Vor dem Investiturstreit war die katholische Kirche seit der Spätantike (konkreter seit Kaiser Konstantin der Große) Reichskirche, sie unterstand fast vollständig den weltlichen Herrschern, d.h. den (überwiegend) Kaisern und (seltener) Königen der jeweiligen Zeit. Das hiess, dass selbst die Päpste vom Reichsoberhaupt eingesetzt wurden und von ihm gegebenenfalls Instruktionen zu erfüllen hatten. Der weltliche Herrscher war der höchste irdische Kirchenherr, der auch die Bischöfe nach eigenem Gutdünken einsetzte.

VORLIEGENDES MATERIAL:
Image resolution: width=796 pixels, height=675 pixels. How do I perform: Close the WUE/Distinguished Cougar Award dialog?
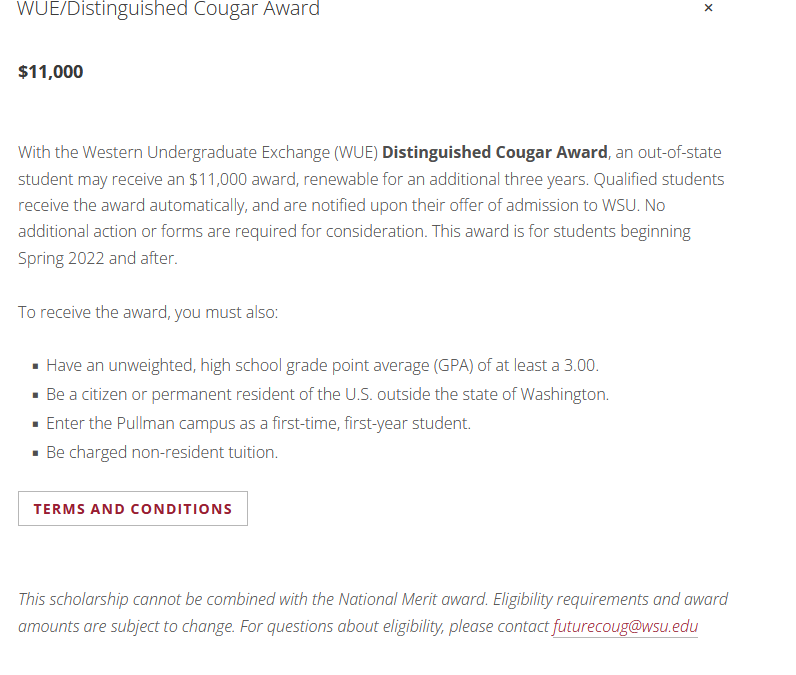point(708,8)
==
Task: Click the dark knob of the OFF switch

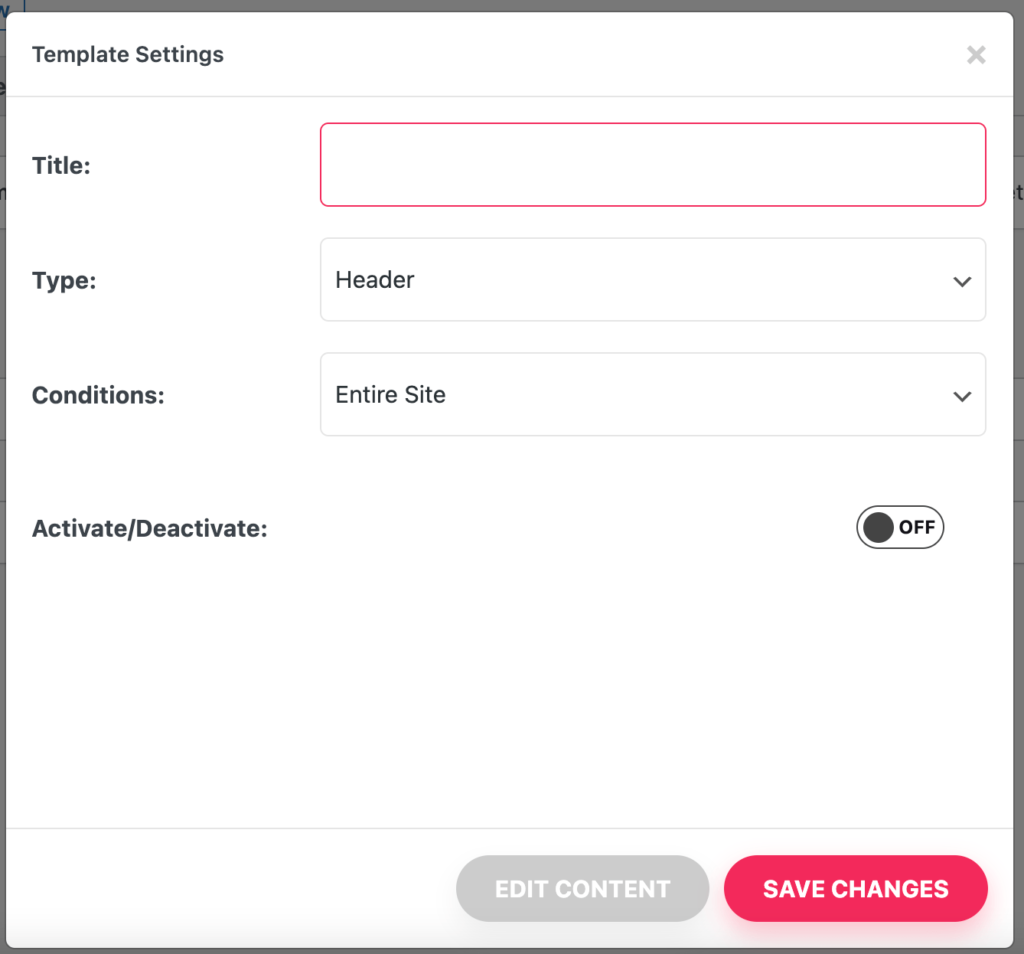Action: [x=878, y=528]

ZU ERLEDIGENDE AUFGABEN:
1 - Zähle alle Befugnisse auf, die der weltliche Herrscher laut dem Text über die Kirche vor dem Investiturstreit gegenüber Päpsten und Bischöfen hatte.
2 - Führe den Text über die Kirche vor dem Investiturstreit nach seinem letzten Satz weiter.

DIE LÖSUNGEN:
1 -
- Er setzte die Päpste ein.
- Er konnte den Päpsten gegebenenfalls Instruktionen geben, die sie zu erfüllen hatten.
- Er setzte die Bischöfe nach eigenem Gutdünken ein.

2 -
Dies wurde dann erstmals um die Jahrtausendwende von der Kirche - unter Berufung auf Augustinus' Werk vom Gottesstaat auf Erden - angefochten: Sie erreichte als erstes die noch heute praktizierte Papstwahl durch ein Kardinals-Kollegium, das sog. Konklave. Im Rahmen des Investiturstreites sodann wurde die Bischofs-Wahl durch den weltlichen Herrscher von Papst Gregor VII. heftig bekämpft. Er forderte die Alleinwahl der Bischöfe durch die Kirche. Was er - erst nach seinem Tod - im Wormser Konkordat von 1122 erreichte, war allerdings nur ein Kompromiss: Die z.B. im Reich breit gestreuten sog. Domherren-Gremien durften die Kandidaten unter der Oberaufsicht des Papstes auswählen (in der Politik heute "nominieren" genannt), der weltliche Herrscher hatte dann allerdings ein Vetorecht, falls ihm die betreffenden Kandidaten nicht in den Kram passten.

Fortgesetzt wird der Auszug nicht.